What is the maximum recommended modulation frequency for stable operation?
The EMIRS200 and EMIRS50 support square-wave electrical modulation up to 10 Hz with minimal thermal lag and amplitude decay; higher frequencies may be used with reduced radiant contrast due to thermal inertia.
Can the EMIRS be operated in pulsed mode to extend lifetime?
Yes—duty-cycle reduction below 50% significantly lowers average junction temperature and improves longevity; lifetime extrapolation models are provided in Axetris Application Note AN-EMIRS-002.
Are CaF₂ or BaF₂ window variants suitable for humid environments?
No—CaF₂ and BaF₂ are hygroscopic and degrade under prolonged exposure to RH >60%; sapphire or Ge windows are recommended for field-deployed instruments operating in variable humidity.
Does Axetris provide calibration certificates traceable to NIST or PTB?
Axetris supplies factory-measured spectral radiance data referenced to SI-traceable blackbody standards; full NIST/PTB calibration services are available through authorized metrology partners upon request.
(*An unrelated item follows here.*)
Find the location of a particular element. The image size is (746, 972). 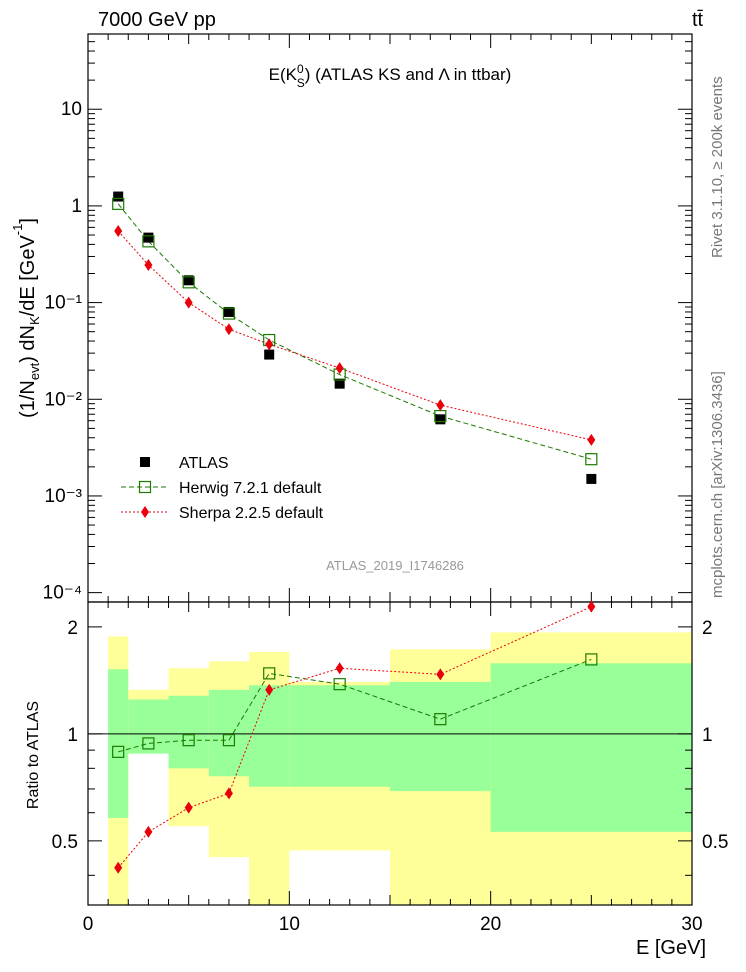

ratio-y-tick-label: 2 is located at coordinates (72, 628).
How does the EMIRS compare to traditional globar or wire-filament sources in terms of spectral stability?
Unlike filament-based sources subject to oxidation and hot-spot formation, the MEMS architecture ensures uniform temperature distribution and negligible spectral drift over time—validated by accelerated life testing per IEC 60747-17 Annex D.